# Headset Angebot Frage (Logitech G930)



## Deitso (28. Juli 2012)

Ich hab vor mir das Logitech G930 zu bestellen vorab hat jemand Erfahrung mit dem Headset oder Empfehlungen?
Bei Amazon.de gibts dieses angebot: http://www.amazon.de/Logitech-G930-...1_1?s=computers&ie=UTF8&qid=1343483825&sr=1-1
Jetzt hab ich beim surfen das hier entdeckt: Amazon.com: Logitech Wireless Gaming Headset G930 with 7.1 Surround Sound: Electronics 
nun meine Frage hab ich irgendwelche Nachteile wenn ich das Gerät billigere bestelle ist ja schließlich das gleiche Headset oder?
Falls ich mir das Headset kaufe müsste ich mir doch auch ne 7.1 soundkarte zulegen hat da jemand Vorschläge?
Würde gerne eure Meinung dazu hören.

danke schon mal für die Hilfe 
lg Deitso


----------



## Defenz0r (28. Juli 2012)

Logitröt ist nicht wirklich gut für Musik zu hören bzw als Headset.
Würde dir da eher zu Sennheiser PC 360 G4ME Headset: Amazon.de: Elektronik raten ^^


----------



## Dub_y0 (28. Juli 2012)

*/*

/123123


----------



## Dr Bakterius (28. Juli 2012)

Bääh Logitech, lieber ein Knalltrauma. Muss es Kabellos sein und ein " Headset "? Ich würde da lieber einen vernünftigen Kopfhörer + Soundkarte und dazu ev. Ansteckmicro / Tischmicro nehmen.


----------



## Deitso (28. Juli 2012)

und wie siehts mit dem razer tiamat aus?


----------



## Dr Bakterius (28. Juli 2012)

Ein Stereokopfhörer und eine Soundkarte mit virt. Dolby Headphone macht genau das gleiche und das wohl sogar besser. Mein Ausflug zu 5.1 Headsets  dauerte 10 min


----------



## Deitso (29. Juli 2012)

beim Tiamat meine ich selbstverständlich das 7.1 modell


----------



## Quppi (29. Juli 2012)

Ich bin auch für kh + sk + Mikro. Kommst billiger und qualitativ viel hochwärtiger.


----------



## Dr Bakterius (29. Juli 2012)

Deitso schrieb:


> beim Tiamat meine ich selbstverständlich das 7.1 modell



Noch besser, es gibt ja quasi kaum Material dafür. Ich würde es mir wenigstens 10 x überlegen ob ich so eine Summe für überteuerten Gamimgmüll ausgeben würde.


----------



## Deitso (29. Juli 2012)

mich würde immernoch interessieren ob ich nachteile habe wenn ich das mir ein headset vom amerikanischen Amazn bestellen würde?


----------



## turbosnake (29. Juli 2012)

Möglich :Keine Garantie, Mwst nachzahlung, Zoll, lange Wartezeiten.


----------



## Robonator (29. Juli 2012)

Außer eventuell Zollgebühren (?) und klanglich einen ziemlich Mist haste eigentlich keine Nachteile


----------



## Dr Bakterius (29. Juli 2012)

Deitso schrieb:


> mich würde immernoch interessieren ob ich nachteile habe wenn ich das mir ein headset vom amerikanischen Amazn bestellen würde?

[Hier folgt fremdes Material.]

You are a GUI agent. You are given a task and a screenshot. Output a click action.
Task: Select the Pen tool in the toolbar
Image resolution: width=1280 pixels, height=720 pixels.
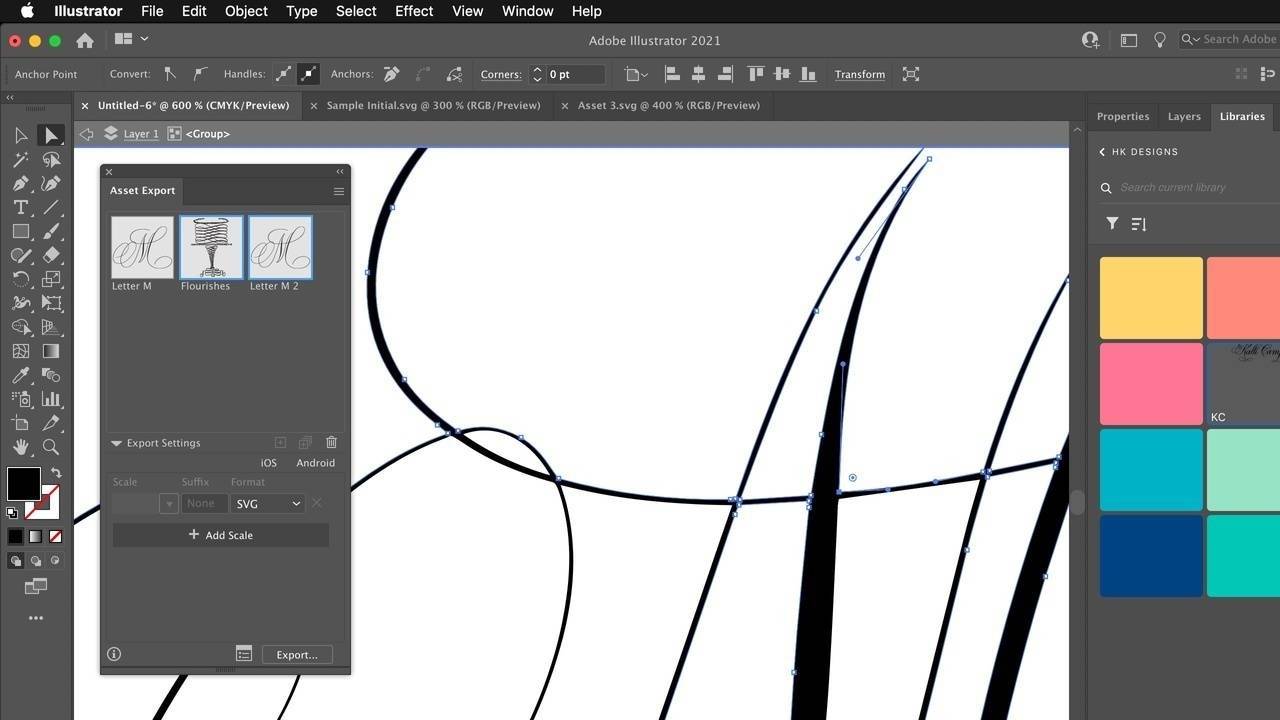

Andere Garantiebedingungen und höherer Aufwand / Zeit  bei Inanspruchnahme usw.


----------



## Deitso (29. Juli 2012)

Also ich hätte schon gerne ein Headset mit super klang qualität... kann noch jemand eins empfehlen?


----------



## Dr Bakterius (29. Juli 2012)

Geh in den nächsten Hifi Laden und höre mal ein paar Kopfhörer zur Probe, dazu eine Soundkarte wie zb die Xonar DX und ein Ansteckmicro oder Tischmicro


----------



## Robonator (29. Juli 2012)

> Also ich hätte schon gerne ein Headset mit super klang qualität... kann noch jemand eins empfehlen?


Beyerdynamic MMX 300 beyerdynamic MMX 300 - Premium Gaming-Headset 
Ansonsten musst du für gute Qualität einen HiFi-Kopfhörer + Mic greifen. Das ist die deutlich bessere Wahl


----------



## Dub_y0 (29. Juli 2012)

*/*

/123123


----------



## Koyote (29. Juli 2012)

Dub_y0 schrieb:


> Also ich habe das Logitech G35 ( das gleiche nur mit Kabel ) und kann dir sagen das die Teile nach max 1 Jahr kaputt gehen, und grade das G930 hat max 10std laufzeit, falls du mal ne nacht durchamchen willst kannste es also vergessen


 Nä alter, laber kein Scheiß! Ich habe mein G35 schon über ein Jahr! Täglich mindestens 2 Stunden auf, am Wochenende Mindestens 7 und im Moment seit knapp 4 Wochen 8-20 Stunden täglich.
Da ist nichts kaputt und zum Zocken echt perfekt (hier geht es aber ja um Musik)... In CS:S höre ich alles perfekt, Mikro macht keine Störgeräusche.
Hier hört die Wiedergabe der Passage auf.